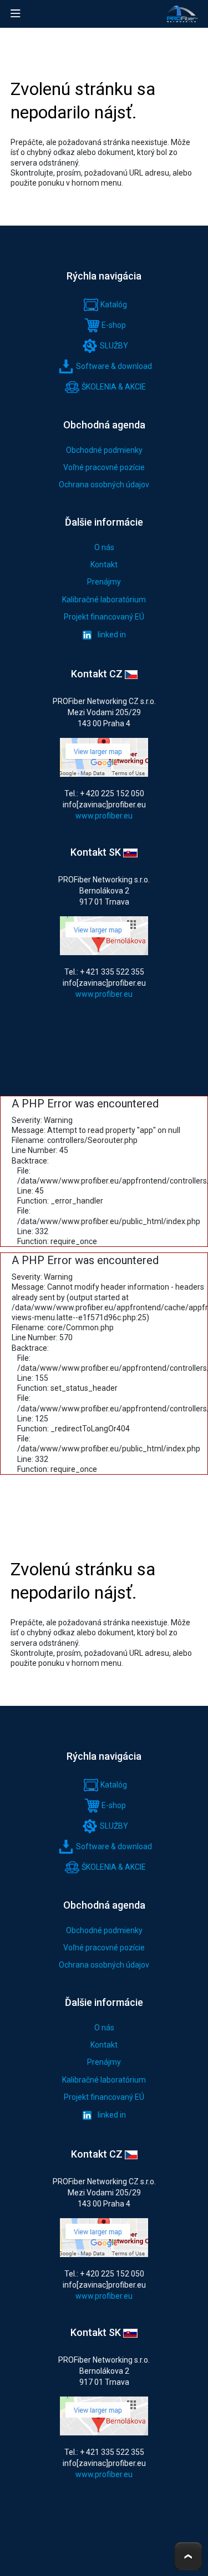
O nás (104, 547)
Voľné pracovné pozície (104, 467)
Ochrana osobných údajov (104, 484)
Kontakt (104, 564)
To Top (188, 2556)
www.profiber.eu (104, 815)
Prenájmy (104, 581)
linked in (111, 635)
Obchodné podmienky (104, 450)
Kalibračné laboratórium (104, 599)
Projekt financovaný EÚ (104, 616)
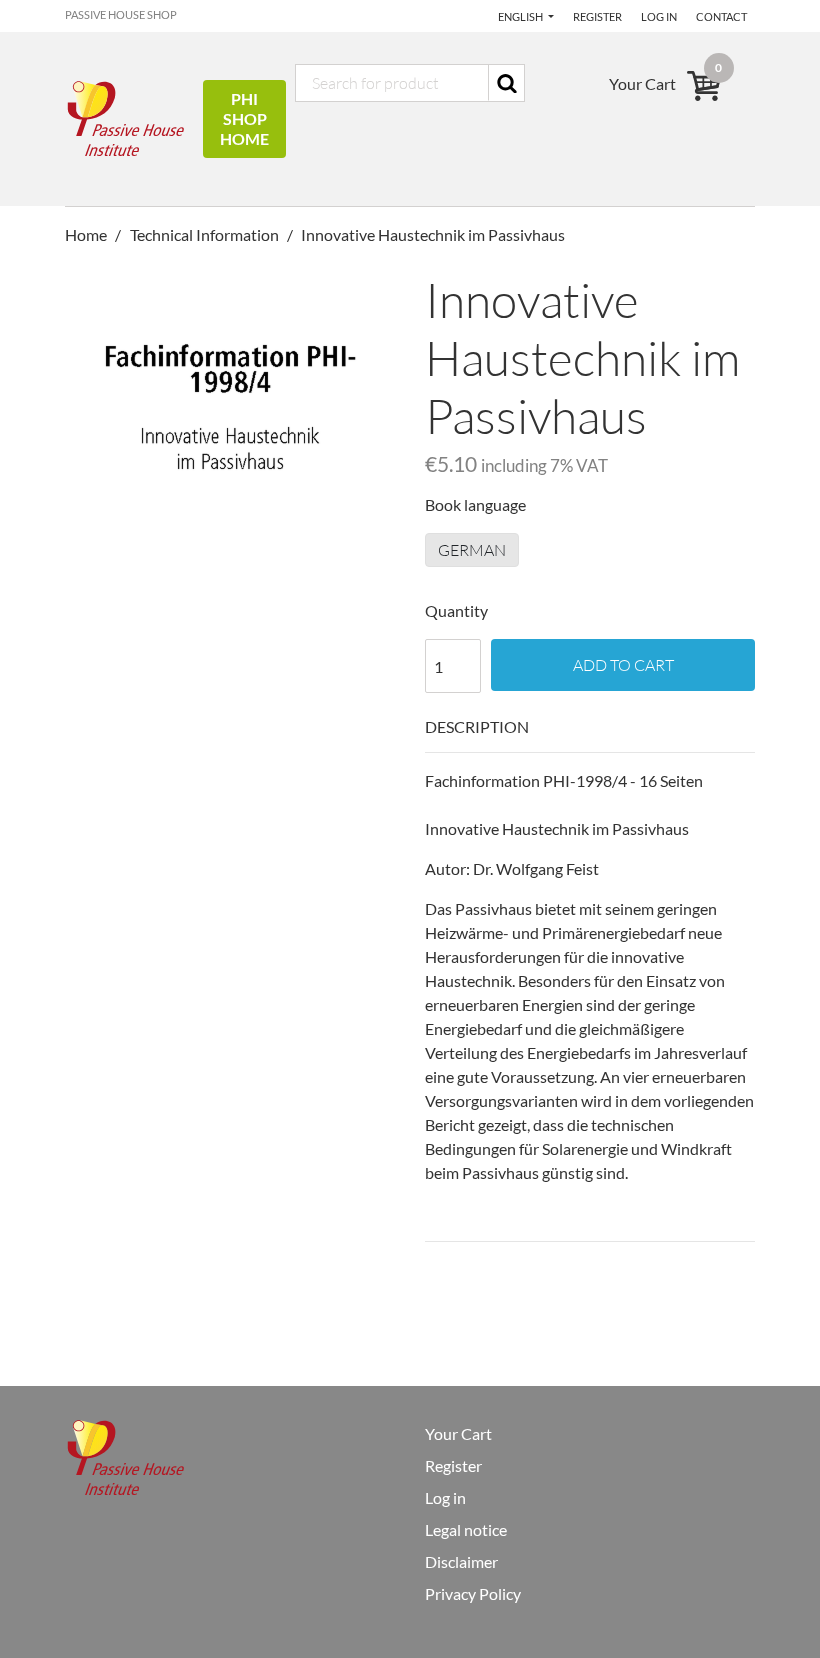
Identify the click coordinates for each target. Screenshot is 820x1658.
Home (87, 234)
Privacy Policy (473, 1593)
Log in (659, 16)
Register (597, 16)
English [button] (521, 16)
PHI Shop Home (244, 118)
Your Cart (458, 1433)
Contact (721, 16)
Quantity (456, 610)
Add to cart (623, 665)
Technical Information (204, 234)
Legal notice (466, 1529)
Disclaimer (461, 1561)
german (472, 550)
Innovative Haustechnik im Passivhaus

Action item: Omit the pictures and repeat the rest of the listing verbatim.

Problem solution:
O nás (104, 547)
Voľné pracovné pozície (104, 467)
Ochrana osobných údajov (104, 484)
Kontakt (104, 564)
To Top (188, 2556)
www.profiber.eu (104, 815)
Prenájmy (104, 581)
linked in (111, 635)
Obchodné podmienky (104, 450)
Kalibračné laboratórium (104, 599)
Projekt financovaný EÚ (104, 616)
Identify the click coordinates for each target. Screenshot is 820x1658.
Home (87, 234)
Privacy Policy (473, 1593)
Log in (659, 16)
Register (597, 16)
English [button] (521, 16)
PHI Shop Home (244, 118)
Your Cart (458, 1433)
Contact (721, 16)
Quantity (456, 610)
Add to cart (623, 665)
Technical Information (204, 234)
Legal notice (466, 1529)
Disclaimer (461, 1561)
german (472, 550)
Innovative Haustechnik im Passivhaus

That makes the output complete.